Disadur dari L’artista (Wi Noya) yang dimuat Suara Merdeka pada Minggu, 24 Agustus 2014.

The Rubicae

Dia berbeda dari kaum lelaki yang begitu menggandrungi kopi. Hampir seluruh pelayan mengenalinya begitu ia memasuki The Rubicae. Pak dokter berkacamata, dengan tubuhnya yang kecil dan kurus, ditambah rambutnya yang sedikit beruban diatas telinganya. Favoritnya ada latte berhiaskan hati, yang tentu saja sudah dihafal oleh pelayan kafe ini. Kopi tak pernah sejernih air mineral, tak bisa setransparan teh apalagi seputih susu, demikian pengertian kopi baginya, Alexander.

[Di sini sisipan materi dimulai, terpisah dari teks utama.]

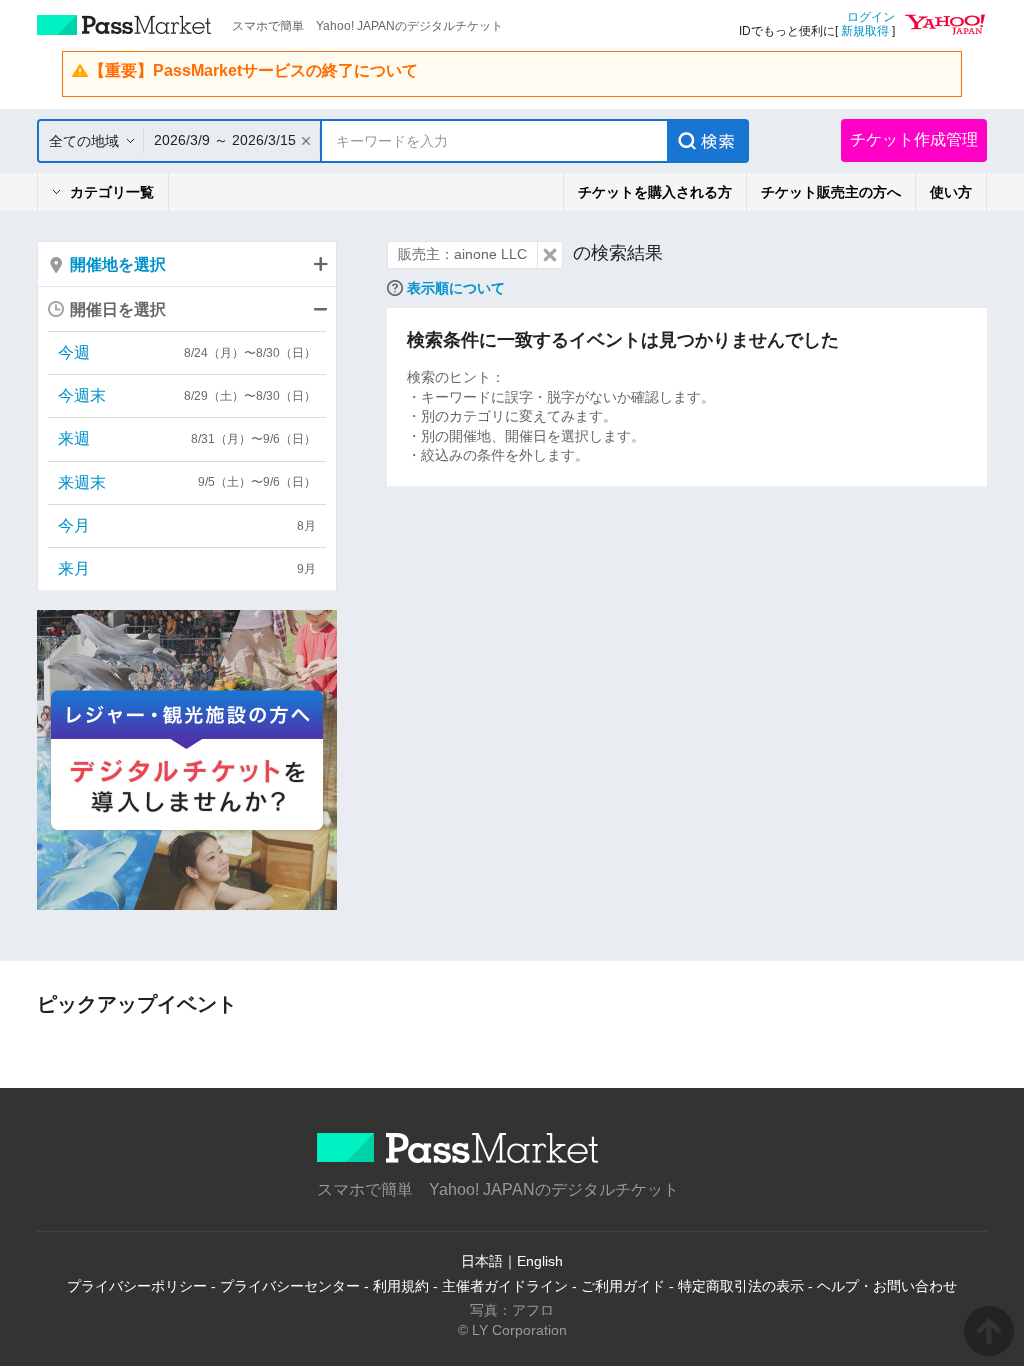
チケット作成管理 (914, 139)
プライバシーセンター (290, 1286)
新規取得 (865, 31)
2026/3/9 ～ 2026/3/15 (225, 140)
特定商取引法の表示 (741, 1286)
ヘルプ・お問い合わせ (887, 1286)
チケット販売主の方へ (831, 192)
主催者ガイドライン (505, 1286)
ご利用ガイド (623, 1286)
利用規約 (401, 1286)
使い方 (951, 192)
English (540, 1261)
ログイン (871, 17)
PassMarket (124, 25)
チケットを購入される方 (655, 192)
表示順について (456, 288)
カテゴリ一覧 (112, 192)
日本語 (482, 1261)
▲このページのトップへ (989, 1331)
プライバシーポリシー (137, 1286)
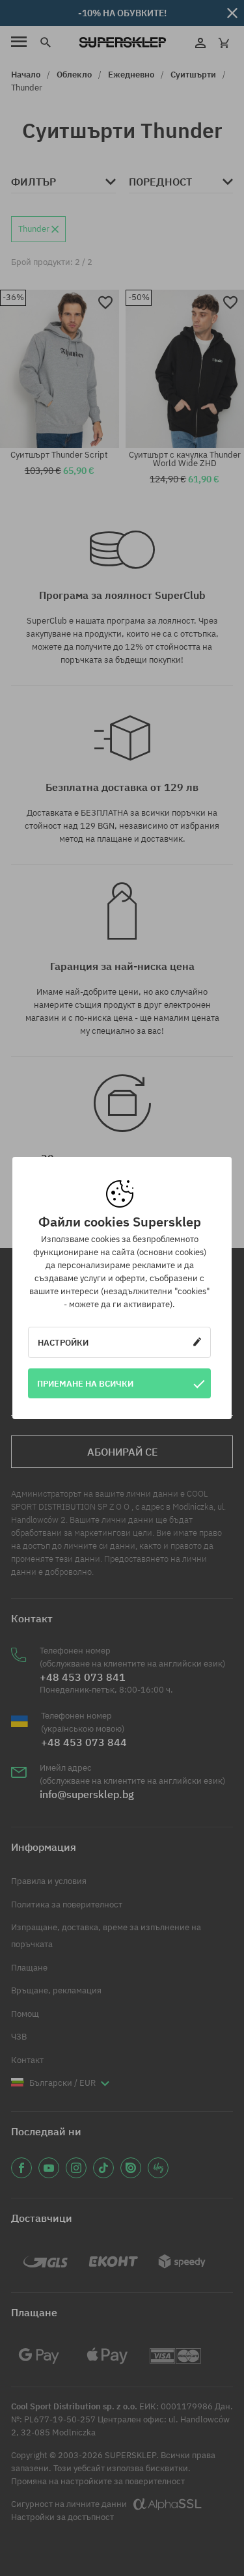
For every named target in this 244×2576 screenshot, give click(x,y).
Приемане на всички (85, 1383)
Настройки (63, 1342)
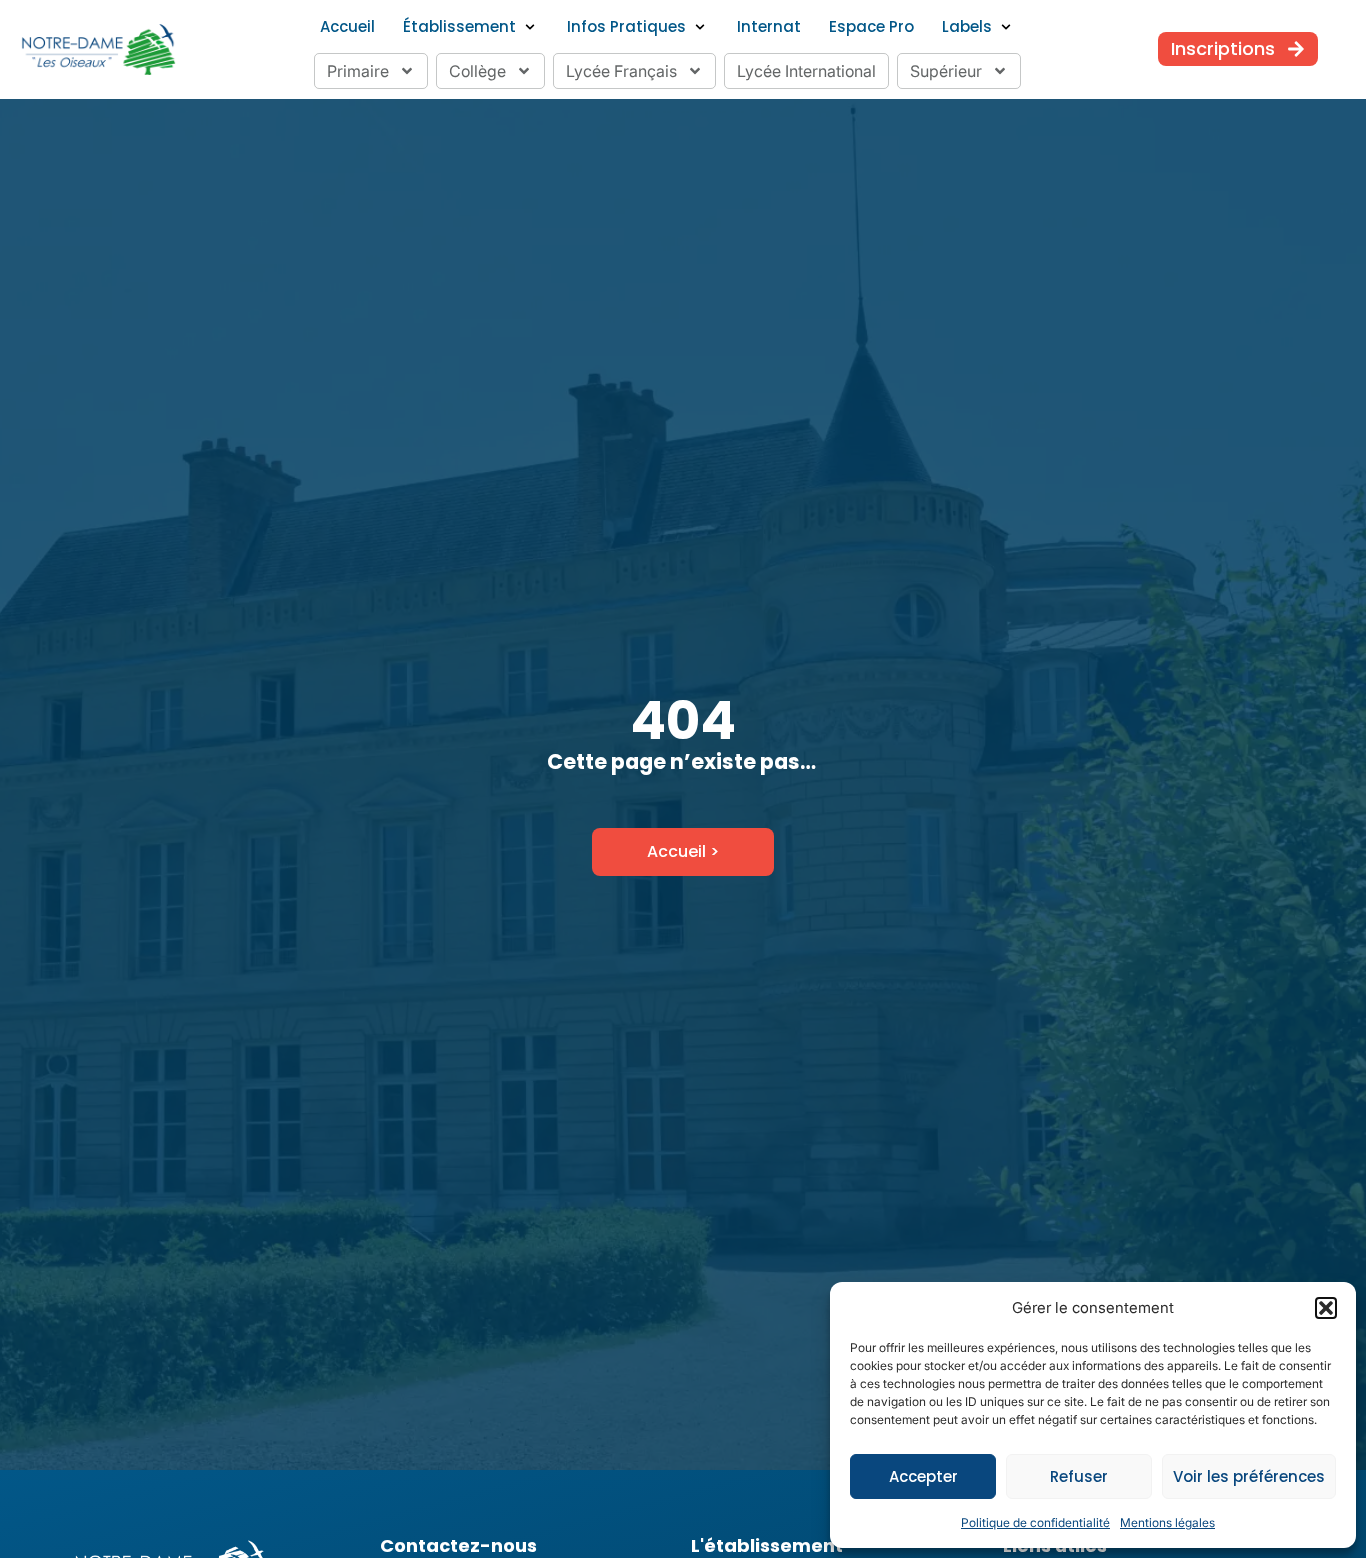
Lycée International (806, 71)
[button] (1326, 1308)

Aku tak pernah melihatnya datang bersama seorang kawan, baik perempuan atau lelaki. Terkadang ia datang dihari Senin, Rabu, atau akhir pekan dan dengan pasti ia akan duduk disofa dekat jendela. Menonton aksi barista, menghampiri Natasya si pianis mingguan disudut lounge atau hanya sekedar membaca buku tebalnya. Ada satu hal yang membuatku bertanya-tanya, mengapa ia betah berjam-jam menunggu lagu “La Vie en Rose” mengalun.***
Seringkali kudapati komentar elegan akan kafe ini, The Rubicae. Mungkin karena atapnya yang serupa kubah berhiaskan mozaik, ditambah sapuan cat marun yang selaras dengan lampu gantung yang berpijar keemasan. Terkadang jari-jari Natasya menambah suasa romantis saat menari diatas piano.
Termasuk pelanggan setia yang satu ini, ia baru saja masuk dan berjalan lambat seraya mengedarkan pandangannya keseluruh penjuru kafe. Saat matanya berhasil menemukan kedua mataku, langkahnya makin mantap mengarah tempatku bertugas.
“Selamat malam, Nona Juliet. Bagaimana kabarmu?” Aku tak tahu kapan ia mulai mengganti sapaan Anda padaku. Kami mulai dekat saat aku dengan percaya dirinya menyajikan langsung latte pesanannya. Dan kebetulan namaku mudah diingat baginya, layaknya tokoh dalam roman picisan Romeo dan Juliet.
“Ah, aku mulai bosan pada Romeo, aku bahkan berniat untuk mengkhianati cintanya” kutampakkan wajah sendu
Alexander tersenyum mendengar candaanku, dilepasnya kacamatanya yang sedikit berembun karena rintik gerimis. “aku mau secangkir latte bergambar sabit”
“Kau tak lagi jatuh cinta?”
“Mungkin, saat kau melupakan Romeomu itu”
Tak lagi kubalas ucapannya, aku sibuk dengan mesin kopi membuat pesannya. Kulihat ia serius memandangiku yang sedang mencurahkan susu dari corong stainless saat mencipta buih rosetta. Saat pesannya telah tersaji didepannya ia tersenyum semanis caramel. Dokter itu tak sadar tingkahnya membuat jantungku sedikit berdebar.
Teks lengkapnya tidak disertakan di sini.